[Collected data entries]
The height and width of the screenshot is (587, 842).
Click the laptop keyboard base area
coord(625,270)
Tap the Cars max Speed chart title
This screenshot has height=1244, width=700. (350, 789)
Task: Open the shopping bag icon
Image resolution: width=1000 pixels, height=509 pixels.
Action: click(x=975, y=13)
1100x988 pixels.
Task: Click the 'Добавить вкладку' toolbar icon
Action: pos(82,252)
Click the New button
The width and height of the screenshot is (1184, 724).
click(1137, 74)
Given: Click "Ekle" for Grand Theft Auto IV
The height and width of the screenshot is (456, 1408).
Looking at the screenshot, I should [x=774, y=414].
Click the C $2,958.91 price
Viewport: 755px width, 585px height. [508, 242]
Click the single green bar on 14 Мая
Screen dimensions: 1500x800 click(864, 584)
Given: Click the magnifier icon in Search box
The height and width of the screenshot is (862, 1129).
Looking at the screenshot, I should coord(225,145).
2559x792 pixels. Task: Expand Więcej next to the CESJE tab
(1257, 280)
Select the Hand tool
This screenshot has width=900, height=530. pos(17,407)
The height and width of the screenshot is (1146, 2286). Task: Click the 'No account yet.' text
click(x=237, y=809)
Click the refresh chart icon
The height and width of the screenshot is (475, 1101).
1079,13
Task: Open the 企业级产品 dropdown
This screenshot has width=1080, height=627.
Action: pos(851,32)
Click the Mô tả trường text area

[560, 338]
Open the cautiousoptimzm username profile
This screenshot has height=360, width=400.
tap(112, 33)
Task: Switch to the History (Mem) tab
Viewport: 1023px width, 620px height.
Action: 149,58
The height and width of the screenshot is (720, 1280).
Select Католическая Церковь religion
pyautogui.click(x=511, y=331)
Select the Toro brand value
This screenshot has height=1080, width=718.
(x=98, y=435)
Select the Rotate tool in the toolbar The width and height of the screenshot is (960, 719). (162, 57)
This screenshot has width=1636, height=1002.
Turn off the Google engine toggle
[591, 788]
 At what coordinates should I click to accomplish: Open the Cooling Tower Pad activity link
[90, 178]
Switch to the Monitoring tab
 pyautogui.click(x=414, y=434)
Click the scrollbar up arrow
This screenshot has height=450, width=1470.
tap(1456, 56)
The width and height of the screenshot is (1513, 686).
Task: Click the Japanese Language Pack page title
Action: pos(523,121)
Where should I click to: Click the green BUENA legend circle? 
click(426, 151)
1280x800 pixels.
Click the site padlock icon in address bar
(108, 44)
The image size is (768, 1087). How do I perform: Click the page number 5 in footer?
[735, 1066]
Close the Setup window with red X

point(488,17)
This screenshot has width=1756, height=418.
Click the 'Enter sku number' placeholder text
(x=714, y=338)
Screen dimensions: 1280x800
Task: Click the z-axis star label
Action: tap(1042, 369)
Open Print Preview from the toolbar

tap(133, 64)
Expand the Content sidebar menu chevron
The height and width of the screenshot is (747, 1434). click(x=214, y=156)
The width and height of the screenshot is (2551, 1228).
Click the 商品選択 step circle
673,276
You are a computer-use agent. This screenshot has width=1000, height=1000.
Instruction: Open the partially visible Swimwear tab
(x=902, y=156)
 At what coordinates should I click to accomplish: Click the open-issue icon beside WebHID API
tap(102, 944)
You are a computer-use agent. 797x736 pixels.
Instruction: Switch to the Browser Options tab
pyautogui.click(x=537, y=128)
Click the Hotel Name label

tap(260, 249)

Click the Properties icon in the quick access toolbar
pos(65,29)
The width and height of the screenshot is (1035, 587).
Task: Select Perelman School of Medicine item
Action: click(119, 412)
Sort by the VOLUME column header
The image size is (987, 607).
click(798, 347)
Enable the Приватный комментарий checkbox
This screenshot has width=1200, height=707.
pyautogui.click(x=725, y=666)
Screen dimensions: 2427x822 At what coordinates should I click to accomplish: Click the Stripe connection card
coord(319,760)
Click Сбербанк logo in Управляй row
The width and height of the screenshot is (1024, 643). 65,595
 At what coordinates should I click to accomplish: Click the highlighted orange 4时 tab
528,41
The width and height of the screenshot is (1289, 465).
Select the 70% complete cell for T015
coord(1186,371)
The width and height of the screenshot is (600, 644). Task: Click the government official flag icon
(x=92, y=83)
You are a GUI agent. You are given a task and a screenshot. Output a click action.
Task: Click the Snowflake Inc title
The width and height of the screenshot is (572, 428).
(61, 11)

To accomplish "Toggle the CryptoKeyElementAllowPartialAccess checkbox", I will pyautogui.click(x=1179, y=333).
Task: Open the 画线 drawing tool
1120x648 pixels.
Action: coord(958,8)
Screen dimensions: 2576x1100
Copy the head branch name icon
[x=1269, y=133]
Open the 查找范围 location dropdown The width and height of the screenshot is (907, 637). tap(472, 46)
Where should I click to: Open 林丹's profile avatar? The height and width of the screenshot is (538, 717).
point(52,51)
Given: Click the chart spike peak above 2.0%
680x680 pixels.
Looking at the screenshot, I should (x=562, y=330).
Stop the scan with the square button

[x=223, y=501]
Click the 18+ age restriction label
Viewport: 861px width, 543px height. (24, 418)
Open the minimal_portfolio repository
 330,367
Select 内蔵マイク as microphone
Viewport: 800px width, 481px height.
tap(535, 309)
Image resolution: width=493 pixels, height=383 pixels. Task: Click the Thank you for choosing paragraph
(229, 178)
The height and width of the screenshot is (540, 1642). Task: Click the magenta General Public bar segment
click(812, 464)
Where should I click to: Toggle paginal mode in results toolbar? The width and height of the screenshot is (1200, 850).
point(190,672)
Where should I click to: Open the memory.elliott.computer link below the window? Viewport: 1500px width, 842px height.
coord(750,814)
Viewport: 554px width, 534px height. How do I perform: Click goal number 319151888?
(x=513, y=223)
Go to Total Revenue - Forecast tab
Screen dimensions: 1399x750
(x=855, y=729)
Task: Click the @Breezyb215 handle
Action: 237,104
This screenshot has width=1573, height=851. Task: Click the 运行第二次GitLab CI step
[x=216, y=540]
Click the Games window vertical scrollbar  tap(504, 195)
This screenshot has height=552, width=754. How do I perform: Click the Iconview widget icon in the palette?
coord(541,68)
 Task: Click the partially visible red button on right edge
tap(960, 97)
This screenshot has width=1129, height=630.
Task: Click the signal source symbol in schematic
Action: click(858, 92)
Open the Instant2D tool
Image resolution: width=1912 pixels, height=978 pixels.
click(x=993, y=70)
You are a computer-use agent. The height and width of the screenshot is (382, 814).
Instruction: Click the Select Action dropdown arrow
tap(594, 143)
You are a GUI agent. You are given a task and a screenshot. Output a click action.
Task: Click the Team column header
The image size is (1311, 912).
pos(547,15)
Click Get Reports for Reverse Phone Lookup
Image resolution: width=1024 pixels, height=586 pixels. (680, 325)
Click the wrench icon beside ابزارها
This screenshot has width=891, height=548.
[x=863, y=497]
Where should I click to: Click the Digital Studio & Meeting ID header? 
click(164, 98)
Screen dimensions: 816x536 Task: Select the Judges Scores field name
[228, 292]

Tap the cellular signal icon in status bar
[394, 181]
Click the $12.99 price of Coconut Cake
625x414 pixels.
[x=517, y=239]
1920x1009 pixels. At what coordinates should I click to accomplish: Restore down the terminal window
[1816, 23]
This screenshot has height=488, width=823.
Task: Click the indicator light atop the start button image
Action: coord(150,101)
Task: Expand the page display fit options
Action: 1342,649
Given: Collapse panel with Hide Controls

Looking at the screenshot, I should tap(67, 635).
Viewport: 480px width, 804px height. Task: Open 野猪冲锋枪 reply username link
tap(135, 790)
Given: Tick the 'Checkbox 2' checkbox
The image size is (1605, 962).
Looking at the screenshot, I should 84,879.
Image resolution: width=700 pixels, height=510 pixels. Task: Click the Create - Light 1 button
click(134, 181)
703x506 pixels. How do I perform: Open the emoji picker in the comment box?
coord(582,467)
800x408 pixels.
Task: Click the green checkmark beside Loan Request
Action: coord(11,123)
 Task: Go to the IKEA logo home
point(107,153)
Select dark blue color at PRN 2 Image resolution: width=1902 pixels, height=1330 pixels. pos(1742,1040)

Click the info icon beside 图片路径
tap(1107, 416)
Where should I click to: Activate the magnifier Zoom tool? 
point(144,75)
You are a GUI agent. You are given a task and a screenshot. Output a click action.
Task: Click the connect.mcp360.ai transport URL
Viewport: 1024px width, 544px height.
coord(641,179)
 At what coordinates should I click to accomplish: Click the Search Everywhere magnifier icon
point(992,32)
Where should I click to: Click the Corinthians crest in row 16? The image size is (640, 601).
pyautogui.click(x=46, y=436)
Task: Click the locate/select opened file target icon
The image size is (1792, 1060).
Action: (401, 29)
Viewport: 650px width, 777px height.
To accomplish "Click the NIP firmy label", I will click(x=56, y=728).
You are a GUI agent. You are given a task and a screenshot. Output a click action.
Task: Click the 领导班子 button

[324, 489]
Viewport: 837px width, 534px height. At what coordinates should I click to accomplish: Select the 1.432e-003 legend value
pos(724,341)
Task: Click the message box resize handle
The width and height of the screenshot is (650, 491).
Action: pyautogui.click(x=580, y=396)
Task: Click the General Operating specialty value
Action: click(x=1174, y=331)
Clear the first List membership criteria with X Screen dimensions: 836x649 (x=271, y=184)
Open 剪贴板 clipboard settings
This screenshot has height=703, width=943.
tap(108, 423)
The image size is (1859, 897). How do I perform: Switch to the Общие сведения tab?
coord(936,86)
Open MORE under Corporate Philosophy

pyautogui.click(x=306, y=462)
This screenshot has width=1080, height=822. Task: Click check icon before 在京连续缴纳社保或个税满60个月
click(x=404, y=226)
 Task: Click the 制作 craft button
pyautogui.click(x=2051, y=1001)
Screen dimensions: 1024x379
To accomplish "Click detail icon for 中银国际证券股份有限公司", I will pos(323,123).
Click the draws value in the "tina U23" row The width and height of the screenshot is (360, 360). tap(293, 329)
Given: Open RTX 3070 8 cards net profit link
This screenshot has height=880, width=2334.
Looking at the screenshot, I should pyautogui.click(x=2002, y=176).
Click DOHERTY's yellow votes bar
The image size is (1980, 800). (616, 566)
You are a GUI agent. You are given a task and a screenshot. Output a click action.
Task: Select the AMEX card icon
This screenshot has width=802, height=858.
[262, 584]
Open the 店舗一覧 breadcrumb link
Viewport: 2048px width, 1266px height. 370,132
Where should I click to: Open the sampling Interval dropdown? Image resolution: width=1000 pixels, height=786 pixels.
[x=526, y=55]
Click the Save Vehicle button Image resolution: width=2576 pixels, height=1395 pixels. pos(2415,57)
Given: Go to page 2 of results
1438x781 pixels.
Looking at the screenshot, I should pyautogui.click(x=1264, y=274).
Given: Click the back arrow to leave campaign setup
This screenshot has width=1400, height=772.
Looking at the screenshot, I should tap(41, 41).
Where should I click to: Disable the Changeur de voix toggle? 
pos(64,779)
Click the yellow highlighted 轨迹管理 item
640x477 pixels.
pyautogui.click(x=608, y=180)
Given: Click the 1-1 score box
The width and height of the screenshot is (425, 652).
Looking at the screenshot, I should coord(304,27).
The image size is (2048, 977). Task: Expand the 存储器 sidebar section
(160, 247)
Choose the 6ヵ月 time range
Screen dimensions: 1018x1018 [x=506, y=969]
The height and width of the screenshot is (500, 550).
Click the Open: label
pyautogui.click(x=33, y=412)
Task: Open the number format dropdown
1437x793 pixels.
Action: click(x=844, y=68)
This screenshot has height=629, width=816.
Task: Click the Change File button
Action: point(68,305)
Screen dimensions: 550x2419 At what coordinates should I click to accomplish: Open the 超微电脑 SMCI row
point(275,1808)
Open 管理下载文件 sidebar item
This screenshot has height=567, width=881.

BRIEF: Wherever a line above contains the string "column", copy that line.

ANSWER TO THE PROBLEM:
Sort by the VOLUME column header
Task: Click the Team column header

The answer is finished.